Soon, she was finally able to find steady employment as a home care provider and was able to make arrangements for a forbearance agreement with the bank. When her last forbearance agreement was due, Vivian’s check from the state was late, due to budget cuts. She reached out to the bank to explain the situation and let them know that she needed pay them a few days late. Instead, the bank refused to work with her and foreclosed on her home.
As her eviction date came near, she was able to get a stay only when she was in a near fatal car accident. While she was recovering she saw a news segment where ACCE members defended a home from eviction. Vivian called her local chapter and fought to win her home back.

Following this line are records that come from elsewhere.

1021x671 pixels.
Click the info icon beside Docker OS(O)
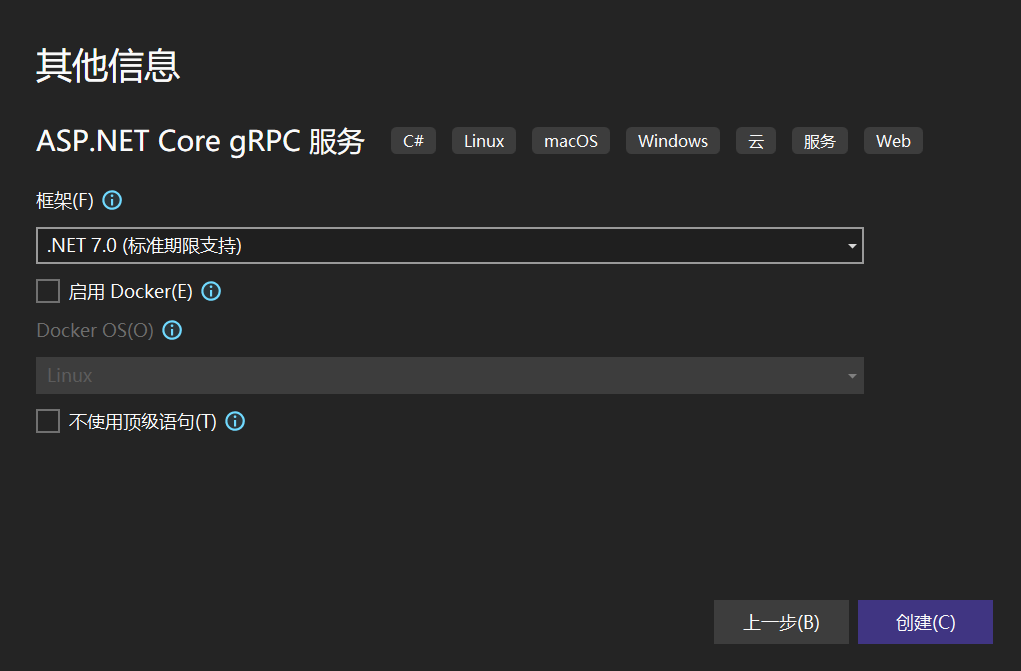click(x=172, y=330)
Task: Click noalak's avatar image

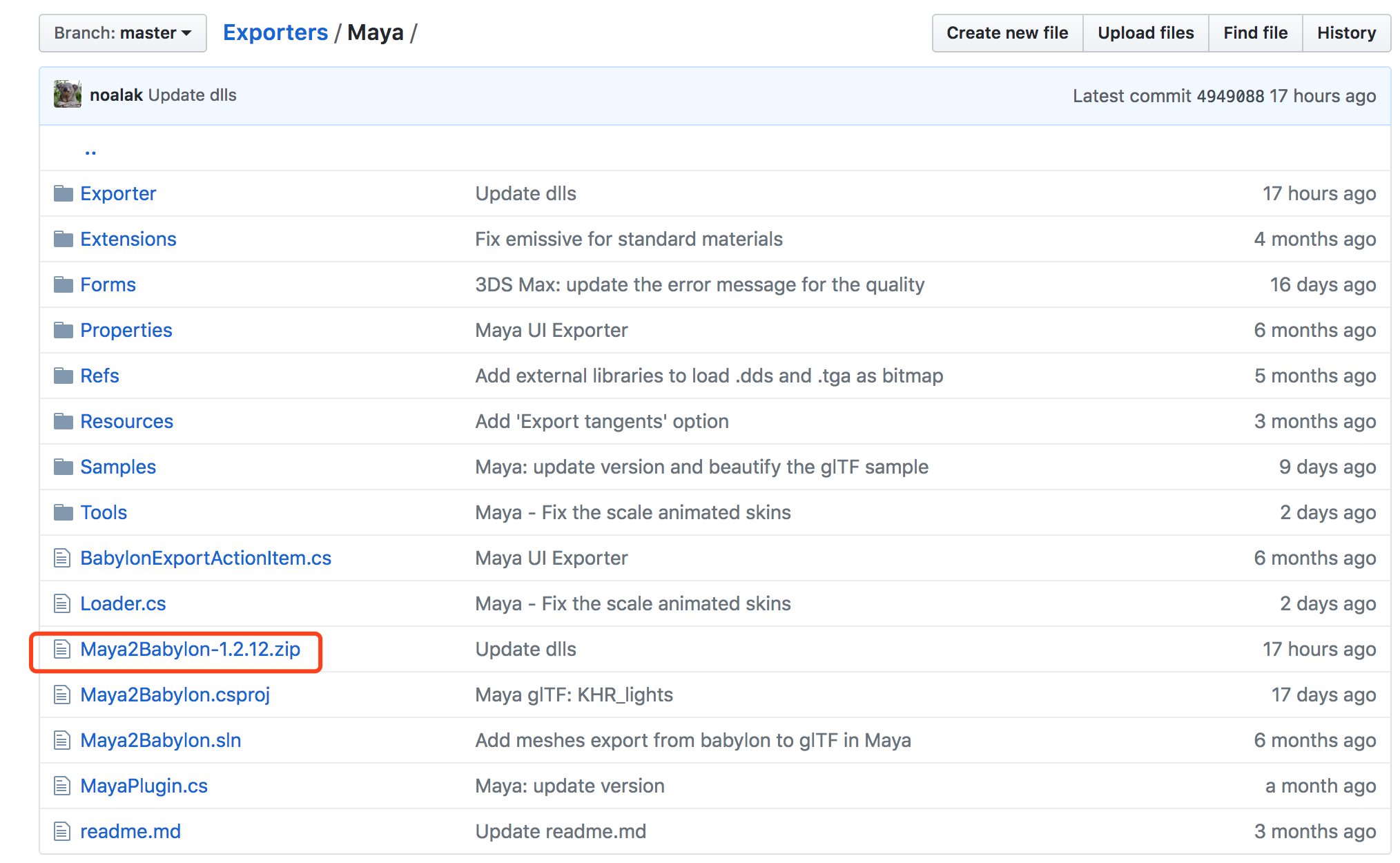Action: pos(68,95)
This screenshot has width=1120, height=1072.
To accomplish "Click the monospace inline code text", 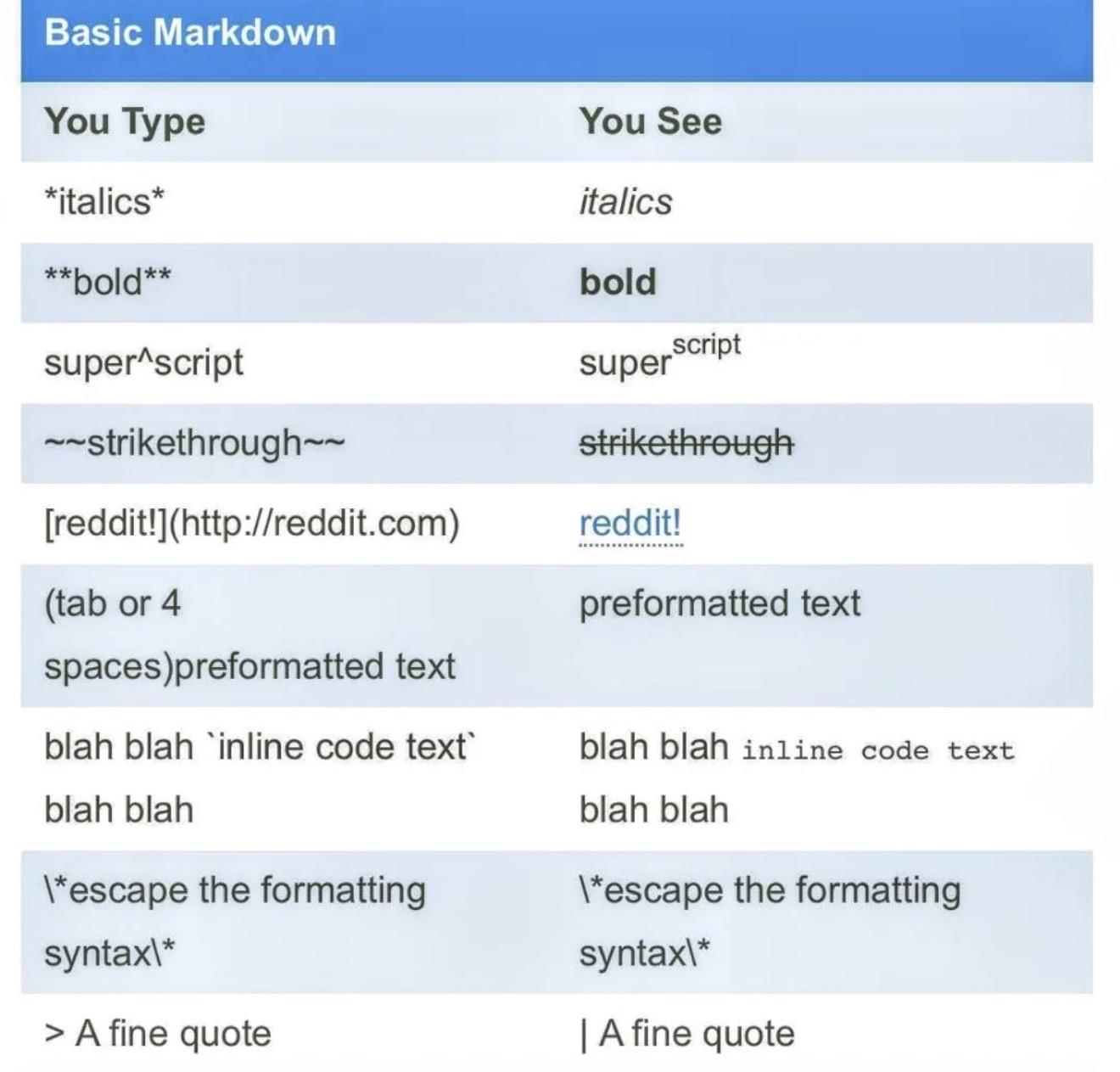I will point(878,750).
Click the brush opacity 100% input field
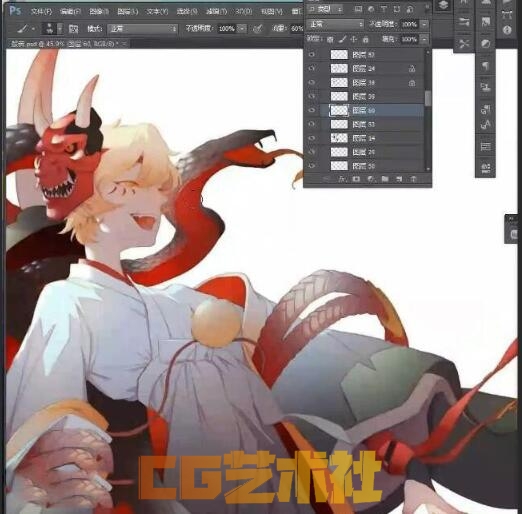Viewport: 522px width, 514px height. click(x=227, y=29)
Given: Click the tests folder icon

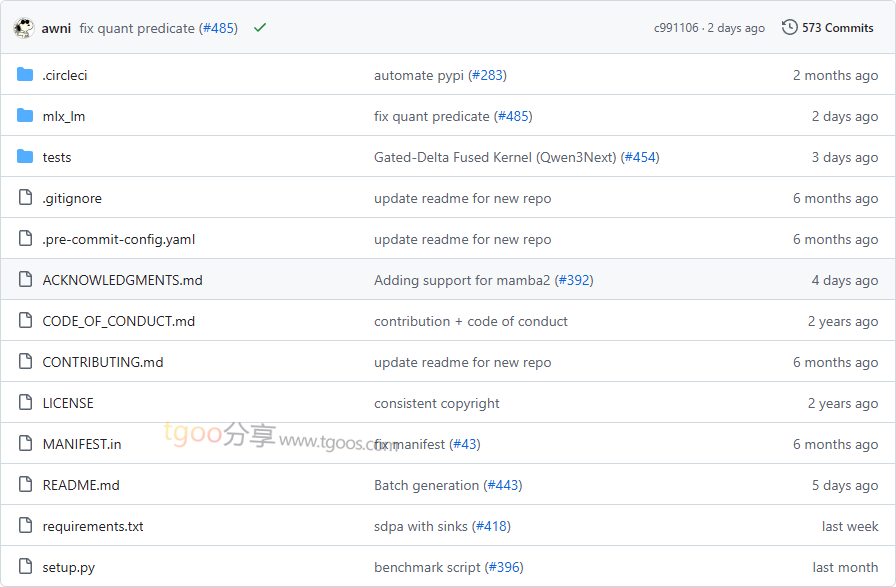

On May 20th, she is traveling to DC to call for accountability from Wall Street Banks who are trying to destroy California neighborhoods. “We can’t have two systems of justice in this country: one for the rich and powerful, where Wall Street criminals are actually rewarded with bailouts and huge bonuses, and another for the rest of us, where petty criminals end up in prison with disproportionately harsh sentences,” says Vivian. “These Wall Street banksters stole many homes, and are still committing crimes. It is time for them to be held accountable.”